— REQUIRED WORK —
Please copy out every line in the records below that includes the word "will".

(Dataset records)
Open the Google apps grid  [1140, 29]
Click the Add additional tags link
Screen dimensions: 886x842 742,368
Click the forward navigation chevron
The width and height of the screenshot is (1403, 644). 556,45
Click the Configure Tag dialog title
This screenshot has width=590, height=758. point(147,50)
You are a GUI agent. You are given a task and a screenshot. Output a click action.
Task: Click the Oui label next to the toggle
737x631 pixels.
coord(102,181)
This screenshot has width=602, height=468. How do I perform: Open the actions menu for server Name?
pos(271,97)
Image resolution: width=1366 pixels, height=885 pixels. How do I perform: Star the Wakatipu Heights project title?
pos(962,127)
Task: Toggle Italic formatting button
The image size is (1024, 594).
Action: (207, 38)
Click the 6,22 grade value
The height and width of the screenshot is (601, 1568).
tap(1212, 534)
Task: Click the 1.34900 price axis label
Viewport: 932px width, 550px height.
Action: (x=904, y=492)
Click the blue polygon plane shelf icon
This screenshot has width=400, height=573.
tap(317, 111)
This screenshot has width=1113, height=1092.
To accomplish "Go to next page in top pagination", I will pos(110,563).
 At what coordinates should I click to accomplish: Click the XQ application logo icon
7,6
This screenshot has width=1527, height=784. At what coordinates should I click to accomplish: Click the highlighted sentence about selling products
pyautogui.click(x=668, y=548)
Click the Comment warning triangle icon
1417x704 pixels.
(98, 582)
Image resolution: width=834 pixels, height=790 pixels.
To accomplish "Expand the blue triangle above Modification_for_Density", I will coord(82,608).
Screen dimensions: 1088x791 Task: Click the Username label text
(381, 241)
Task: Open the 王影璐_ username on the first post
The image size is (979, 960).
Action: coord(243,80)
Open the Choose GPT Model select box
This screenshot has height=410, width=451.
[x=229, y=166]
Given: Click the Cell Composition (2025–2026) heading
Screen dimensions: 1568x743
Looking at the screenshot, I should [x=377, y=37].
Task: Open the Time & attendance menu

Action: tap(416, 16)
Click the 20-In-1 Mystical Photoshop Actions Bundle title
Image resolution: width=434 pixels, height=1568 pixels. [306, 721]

— TASK ANSWER —
To accomplish "Go to next page in top pagination", I will pos(110,563).
To accomplish "Expand the blue triangle above Modification_for_Density", I will coord(82,608).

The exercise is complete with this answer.